The creative work with generative diffusion models can be pretty challenging, when it comes to precise object positioning, camera perspective, body posed or specific lighting setup. As most workflows are mainly text based – or combined with advanded ControlNet based guidance – we are very limited with proper control of our output. To gain back that creative control, we can use basic 3D based geometries and lighting in combination with a suitable prompt, to guide the diffusion model in the right direction.

realistic analog photo of
an underground empty parking house in low light. white directional rim light and a red spot light.
a bald person in linen pants and white t-shirt is standing facing a concrete block. the person has a full headed knitted mask made from black and white yarn coverign the entire head. head points upwards.
a second bald person is lying flat on the floor in the foreground. lookign up to the ceiling.
there is two all white crashed car wrecks with white smoke coming out of the windows. one wreck is in the far left background. the second wreck is turned upside down on its roof placed on the far right side.
90s oversized used clothing.
the concrete floor is dirty, wet and weathered and with visible cracks.
there is a crooked metal pole sticking out of the floor to the left.
film grain. DOF. vignette.
DOWNLOAD WORKFLOW: Z-IMAGE_basic_i2i
scene rendering experiments


Creating a dummy 3D scene with proper lighting comes with the opportunity to change camera angles, lighting, positioning of objects pretty instantly. The diffusion model is moreover used as some kind of rendering and „interpretation“ engine of the draft to become a detailed, plausible output.

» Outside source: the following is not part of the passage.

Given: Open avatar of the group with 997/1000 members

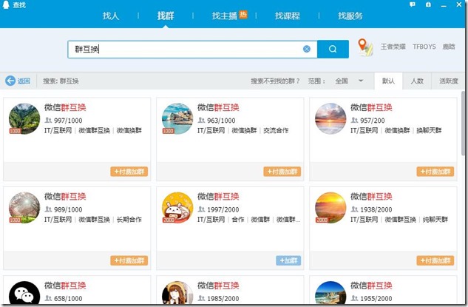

As we can change the perspective of out 3D draft camera, we can „wander“ through our scene from a draft perspective. This offers the freedom to find precise, meaningful perspective without cherrypicking random diffusion outputs.


Even though, the draft delivers pretty raw information, the diffusion model is capable interpet plausible light and lens behaviour.


drawbacks
The quality of the renderings is very dependent on the quality of the draft – there is always a compromise to make between quality and control.
The model is not flawless, so we need to deal with halucinations or false interpetations of the drafts.